When someone is arguing and they end up spelling every second word wrong, and not to mention the horrid grammar. I don’t care if you’re using your phone or you’re so angry you are making typos, but you are making yourself look ridiculous and it’s making the earth cry. I don’t even understand how you could be spelling the words you spell wrong.. Maybe it’s called “chat speak” or some shit, but all that runs through my mind is “bogan”. It’s making me cry for this Earth that you spell the simpliest words wrong and use it all incorrectly, and not only for fights, but daily use! So many times i facepalm myself as i scroll through the contents of facebook. I guess this is how it goes down once we reach university? Why do so many people just suddenly dumb down?

Not to mention I just realized, how did so many people suddenly turn into sluts when they reached unniversity? Was it always embedded in them, and I just never saw that side to them?
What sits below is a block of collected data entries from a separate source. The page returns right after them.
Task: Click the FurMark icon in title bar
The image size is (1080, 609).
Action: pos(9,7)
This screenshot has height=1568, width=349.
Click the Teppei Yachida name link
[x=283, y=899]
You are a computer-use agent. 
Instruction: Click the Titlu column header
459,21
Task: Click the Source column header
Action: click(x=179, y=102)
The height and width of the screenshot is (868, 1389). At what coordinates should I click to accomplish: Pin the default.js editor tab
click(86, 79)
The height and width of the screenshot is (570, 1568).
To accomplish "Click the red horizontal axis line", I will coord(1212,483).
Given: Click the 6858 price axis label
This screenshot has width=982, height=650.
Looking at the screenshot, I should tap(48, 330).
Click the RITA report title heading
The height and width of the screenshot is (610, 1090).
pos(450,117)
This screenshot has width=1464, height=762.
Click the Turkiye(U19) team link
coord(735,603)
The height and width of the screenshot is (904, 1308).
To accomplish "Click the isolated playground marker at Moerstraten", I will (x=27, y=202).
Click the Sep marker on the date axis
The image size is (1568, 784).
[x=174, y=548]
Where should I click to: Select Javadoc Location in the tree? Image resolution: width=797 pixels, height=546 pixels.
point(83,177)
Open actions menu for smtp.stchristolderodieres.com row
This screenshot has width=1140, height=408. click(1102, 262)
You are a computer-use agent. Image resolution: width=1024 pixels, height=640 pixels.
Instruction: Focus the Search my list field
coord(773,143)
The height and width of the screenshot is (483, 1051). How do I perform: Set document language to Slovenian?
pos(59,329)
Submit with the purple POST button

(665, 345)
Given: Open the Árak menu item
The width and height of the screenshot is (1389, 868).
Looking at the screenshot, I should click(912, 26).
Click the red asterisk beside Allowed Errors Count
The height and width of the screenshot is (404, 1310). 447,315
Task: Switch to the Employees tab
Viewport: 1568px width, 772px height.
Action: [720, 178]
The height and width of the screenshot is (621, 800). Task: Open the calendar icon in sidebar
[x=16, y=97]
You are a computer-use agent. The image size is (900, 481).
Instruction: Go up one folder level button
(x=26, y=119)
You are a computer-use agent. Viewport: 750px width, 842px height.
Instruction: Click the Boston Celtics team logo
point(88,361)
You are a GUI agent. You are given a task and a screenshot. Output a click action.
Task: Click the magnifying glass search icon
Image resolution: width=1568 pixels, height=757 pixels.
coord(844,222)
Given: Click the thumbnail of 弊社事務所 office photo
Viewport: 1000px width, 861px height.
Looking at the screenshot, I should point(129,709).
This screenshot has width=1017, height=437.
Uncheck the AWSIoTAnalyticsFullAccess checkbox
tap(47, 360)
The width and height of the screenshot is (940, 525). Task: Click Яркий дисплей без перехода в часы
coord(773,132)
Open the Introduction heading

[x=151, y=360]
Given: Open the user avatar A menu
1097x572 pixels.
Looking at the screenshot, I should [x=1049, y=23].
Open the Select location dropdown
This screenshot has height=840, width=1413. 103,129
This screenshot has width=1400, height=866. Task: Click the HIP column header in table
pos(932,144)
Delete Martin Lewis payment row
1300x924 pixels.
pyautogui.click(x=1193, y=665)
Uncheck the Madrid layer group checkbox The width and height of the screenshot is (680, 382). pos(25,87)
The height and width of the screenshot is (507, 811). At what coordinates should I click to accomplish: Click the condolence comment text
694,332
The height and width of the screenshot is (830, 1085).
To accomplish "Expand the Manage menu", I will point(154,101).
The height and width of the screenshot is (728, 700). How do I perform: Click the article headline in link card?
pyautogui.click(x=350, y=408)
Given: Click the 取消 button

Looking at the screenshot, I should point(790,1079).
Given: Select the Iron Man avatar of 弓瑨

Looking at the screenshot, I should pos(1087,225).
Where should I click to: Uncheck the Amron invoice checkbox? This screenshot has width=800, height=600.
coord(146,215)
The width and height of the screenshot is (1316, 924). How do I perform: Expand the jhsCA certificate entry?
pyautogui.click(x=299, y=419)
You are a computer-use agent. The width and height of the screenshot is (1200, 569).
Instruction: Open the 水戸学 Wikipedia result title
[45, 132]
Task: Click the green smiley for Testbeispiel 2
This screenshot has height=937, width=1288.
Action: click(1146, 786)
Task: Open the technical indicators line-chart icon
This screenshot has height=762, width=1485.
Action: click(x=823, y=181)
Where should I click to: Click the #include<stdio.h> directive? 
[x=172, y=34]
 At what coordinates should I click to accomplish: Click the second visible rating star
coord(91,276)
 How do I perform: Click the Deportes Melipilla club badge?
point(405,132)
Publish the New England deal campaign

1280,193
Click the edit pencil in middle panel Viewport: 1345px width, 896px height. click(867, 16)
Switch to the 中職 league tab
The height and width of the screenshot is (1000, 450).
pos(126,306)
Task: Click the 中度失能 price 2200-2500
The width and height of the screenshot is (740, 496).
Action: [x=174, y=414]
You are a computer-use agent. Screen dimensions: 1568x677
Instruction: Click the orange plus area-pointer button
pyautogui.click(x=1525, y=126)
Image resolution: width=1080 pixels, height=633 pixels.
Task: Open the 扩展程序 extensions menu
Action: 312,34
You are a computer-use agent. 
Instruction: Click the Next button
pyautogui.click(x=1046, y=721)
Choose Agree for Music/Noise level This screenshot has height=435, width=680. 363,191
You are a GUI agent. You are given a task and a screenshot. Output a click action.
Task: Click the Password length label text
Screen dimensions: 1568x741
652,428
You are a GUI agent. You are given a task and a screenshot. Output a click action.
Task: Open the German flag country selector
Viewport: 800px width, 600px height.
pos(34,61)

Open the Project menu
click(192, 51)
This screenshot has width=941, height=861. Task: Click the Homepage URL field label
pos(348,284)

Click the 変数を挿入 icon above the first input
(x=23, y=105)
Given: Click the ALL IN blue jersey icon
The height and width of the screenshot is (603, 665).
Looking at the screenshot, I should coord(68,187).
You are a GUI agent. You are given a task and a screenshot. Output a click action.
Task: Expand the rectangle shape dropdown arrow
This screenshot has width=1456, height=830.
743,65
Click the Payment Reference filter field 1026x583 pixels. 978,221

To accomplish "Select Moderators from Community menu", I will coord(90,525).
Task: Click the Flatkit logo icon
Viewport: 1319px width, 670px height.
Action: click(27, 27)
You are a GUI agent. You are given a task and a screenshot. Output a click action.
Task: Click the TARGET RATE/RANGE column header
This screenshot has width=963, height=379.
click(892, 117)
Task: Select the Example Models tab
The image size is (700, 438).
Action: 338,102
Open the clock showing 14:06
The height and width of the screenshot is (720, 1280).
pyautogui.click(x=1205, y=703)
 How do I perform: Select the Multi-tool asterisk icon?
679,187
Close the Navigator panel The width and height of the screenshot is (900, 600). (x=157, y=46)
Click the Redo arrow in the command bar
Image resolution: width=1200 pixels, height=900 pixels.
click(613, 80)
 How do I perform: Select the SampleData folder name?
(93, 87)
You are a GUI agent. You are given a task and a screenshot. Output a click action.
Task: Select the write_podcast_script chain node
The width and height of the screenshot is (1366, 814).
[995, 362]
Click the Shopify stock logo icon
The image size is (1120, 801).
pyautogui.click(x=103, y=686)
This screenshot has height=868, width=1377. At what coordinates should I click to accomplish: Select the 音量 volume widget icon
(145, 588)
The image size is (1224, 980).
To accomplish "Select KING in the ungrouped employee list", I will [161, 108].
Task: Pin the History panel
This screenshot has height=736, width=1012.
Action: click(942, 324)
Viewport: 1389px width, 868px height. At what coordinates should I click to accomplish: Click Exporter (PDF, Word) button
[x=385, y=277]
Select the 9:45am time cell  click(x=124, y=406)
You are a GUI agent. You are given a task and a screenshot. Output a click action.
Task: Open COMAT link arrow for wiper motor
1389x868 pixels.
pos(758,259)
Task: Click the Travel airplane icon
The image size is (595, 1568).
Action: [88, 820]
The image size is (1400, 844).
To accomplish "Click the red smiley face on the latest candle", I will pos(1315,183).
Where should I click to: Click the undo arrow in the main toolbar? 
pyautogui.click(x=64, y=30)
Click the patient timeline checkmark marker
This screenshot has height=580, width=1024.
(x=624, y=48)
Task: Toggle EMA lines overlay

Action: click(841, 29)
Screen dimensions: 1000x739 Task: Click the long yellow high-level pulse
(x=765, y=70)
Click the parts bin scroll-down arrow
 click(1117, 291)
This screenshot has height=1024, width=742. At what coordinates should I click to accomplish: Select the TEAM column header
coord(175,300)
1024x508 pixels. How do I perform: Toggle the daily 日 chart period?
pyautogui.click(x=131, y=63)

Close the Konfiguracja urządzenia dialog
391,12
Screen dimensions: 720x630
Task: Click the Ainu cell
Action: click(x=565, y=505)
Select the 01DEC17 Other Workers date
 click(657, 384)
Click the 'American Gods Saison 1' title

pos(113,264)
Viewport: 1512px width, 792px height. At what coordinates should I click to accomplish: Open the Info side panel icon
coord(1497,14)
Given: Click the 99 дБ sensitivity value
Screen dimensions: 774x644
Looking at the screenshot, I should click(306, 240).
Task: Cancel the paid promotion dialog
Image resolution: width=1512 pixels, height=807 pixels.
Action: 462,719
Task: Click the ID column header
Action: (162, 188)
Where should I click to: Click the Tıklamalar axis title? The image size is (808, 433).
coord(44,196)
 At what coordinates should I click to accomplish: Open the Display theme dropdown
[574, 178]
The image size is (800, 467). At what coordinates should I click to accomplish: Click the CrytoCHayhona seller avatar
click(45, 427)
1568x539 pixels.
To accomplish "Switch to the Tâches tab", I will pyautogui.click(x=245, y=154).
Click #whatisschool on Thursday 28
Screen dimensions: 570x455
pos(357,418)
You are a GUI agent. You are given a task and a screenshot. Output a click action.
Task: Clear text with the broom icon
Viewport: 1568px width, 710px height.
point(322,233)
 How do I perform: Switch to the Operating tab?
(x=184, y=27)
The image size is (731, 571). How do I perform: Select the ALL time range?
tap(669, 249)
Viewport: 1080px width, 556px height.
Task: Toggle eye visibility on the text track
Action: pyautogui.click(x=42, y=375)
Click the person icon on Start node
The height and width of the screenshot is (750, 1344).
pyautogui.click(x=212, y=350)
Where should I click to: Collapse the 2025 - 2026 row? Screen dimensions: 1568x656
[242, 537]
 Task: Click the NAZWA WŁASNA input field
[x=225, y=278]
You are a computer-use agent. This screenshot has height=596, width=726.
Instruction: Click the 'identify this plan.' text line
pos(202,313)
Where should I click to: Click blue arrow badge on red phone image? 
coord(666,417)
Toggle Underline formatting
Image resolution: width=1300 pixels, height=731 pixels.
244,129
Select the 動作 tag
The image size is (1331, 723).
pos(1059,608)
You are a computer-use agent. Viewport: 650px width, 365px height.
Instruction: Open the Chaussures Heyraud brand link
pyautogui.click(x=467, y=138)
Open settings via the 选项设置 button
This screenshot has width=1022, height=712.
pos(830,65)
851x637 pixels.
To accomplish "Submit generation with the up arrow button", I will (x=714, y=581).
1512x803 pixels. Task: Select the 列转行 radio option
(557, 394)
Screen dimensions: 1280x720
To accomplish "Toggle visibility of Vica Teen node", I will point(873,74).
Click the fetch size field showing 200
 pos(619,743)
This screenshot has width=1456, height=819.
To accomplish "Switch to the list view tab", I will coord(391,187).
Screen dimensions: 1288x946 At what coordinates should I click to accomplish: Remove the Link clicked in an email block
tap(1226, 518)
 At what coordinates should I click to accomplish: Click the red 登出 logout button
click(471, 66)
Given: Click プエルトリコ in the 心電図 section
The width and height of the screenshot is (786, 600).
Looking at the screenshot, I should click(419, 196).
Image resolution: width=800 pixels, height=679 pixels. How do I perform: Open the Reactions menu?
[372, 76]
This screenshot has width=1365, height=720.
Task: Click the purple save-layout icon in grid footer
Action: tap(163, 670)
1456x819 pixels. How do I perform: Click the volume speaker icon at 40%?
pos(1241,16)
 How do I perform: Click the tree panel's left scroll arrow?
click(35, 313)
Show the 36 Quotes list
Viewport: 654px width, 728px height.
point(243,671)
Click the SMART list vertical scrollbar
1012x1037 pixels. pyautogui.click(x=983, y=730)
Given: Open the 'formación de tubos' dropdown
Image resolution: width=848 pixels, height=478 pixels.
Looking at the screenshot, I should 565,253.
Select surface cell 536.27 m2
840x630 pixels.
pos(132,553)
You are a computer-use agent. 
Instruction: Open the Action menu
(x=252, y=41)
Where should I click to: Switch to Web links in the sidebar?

And suddenly when they reach university, bam, the slut rises and comes out to partay. Or is it just society together being slutty as a slut muffin?

I just had to rant.

bored times arrived. takes me fken ages to find a movie and actually watch it, or shall I torture myself with a chick flick i have seen.

oh god wheres my Alex. I want to be the exception to the rule too.

I love it when people are affectionate with me. I like when they always invite me places, or text me, or call me, I wouldn’t even mind if they blew up my fb wall with hearts and what not. I would rather have that person than someone who makes me text them first all the time and replies back like 10 hours later.